_Gösterilen Metin_.
İthalat ürünü –petrol, demir, plastik gibi- hammaddelerde yapılacak zamları geçelim.

Dış ticaret tedarik zincirinin daha da bozulmasını geçelim.

Acilen ödenmesi gereken dolar cinsi iç-dış borçları geçelim.

Hele politik tutarsızlıkları geçelim.

Savurgan rant ekonomisine filan hiç girmeyelim.

ABD’nin faiz artırımı gibi dış faktörleri göz ardı edelim.

Batı ile yaşanan F-35 - S-400, Halkbank veya Kuzey Suriye, Akdeniz gibi dış ilişkilerin yumuşayacağı hayalini kuralım.

İşte tüm bunlar rağmen Erdoğan, başarılı olacağını hesap ediyor. Ve Haziran 2023 seçimine böyle girmek istiyor.

Kuşkusuz Erdoğan büyük “kumar” oynuyor!

20 yıldır yapmadığını iki aydır bu sebeple yapıyor.

“Paranın komutanlığını” artık bu sebeple kimseye bırakmıyor.

Dediklerine şüpheli bakan Elvan-Ağbal’ı bu sebeple görevden aldı.

İyi de... Erdoğan iki ay önce bir “rüya” mı gördü de, 20 yıllık ezberinin dışına çıktı? İddiaya göre, Elvan-Ağbal gibi temkinli para politikasıyla seçimi kazanamayacağını anladı! Yani tüm bu para politikasının arkasındaki gerçek; Haziran 2023 seçimini kazanmak idi!

_Yazılı Problem_. Erdoğan'ın para politikası ve Haziran 2023 seçimi üzerine yazıyı son cümlesinden itibaren sürdürün.

_Toplanan Veriler_.
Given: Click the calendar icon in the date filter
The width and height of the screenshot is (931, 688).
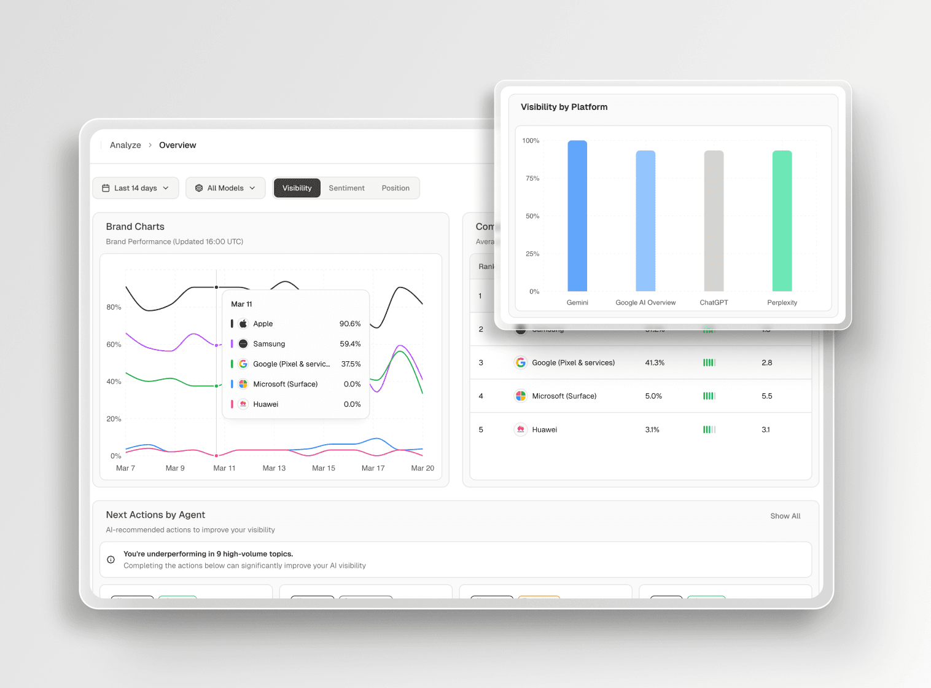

_Alıştırmanın Cevabı_.
Erdoğan bu “reçetesiyle” seçimi kazanır mı? Ki daha tehlikeli bir soru var:

YA BAŞARAMAZSA


Erdoğan aldığı bu sert kararlarla finansal istikrar sağlarsa Haziran 2023 seçimine güvenle girecektir. Ama. Tehlikeli soru şu:

Erdoğan’ın “reçetesi” önümüzdeki bir yılda başarılı olmazsa ne olacak?

Halk desteği azalan Erdoğan ne yapacak? 20 yıllık pratiğinden artık şunu biliyoruz:

Erdoğan sorunun kendinden kaynaklandığı gerçeğiyle asla yüzleşmeyecek; özeleştiri yapmayacaktır. Ki zaten buna inanmayacaktır. Ona göre suçlu bellidir, “üst akıl!”

Evet “üst aklın”, Türkiye’yi düzlüğe çıkaracak “reçeteyi” etkisiz hale getirmek için çalıştığını belirtecektir.

Ki “üst aklın yerli işbirlikçisi” ilan edilecek kimi muhaliflere yine Silivri zindanı yolu gözükecektir!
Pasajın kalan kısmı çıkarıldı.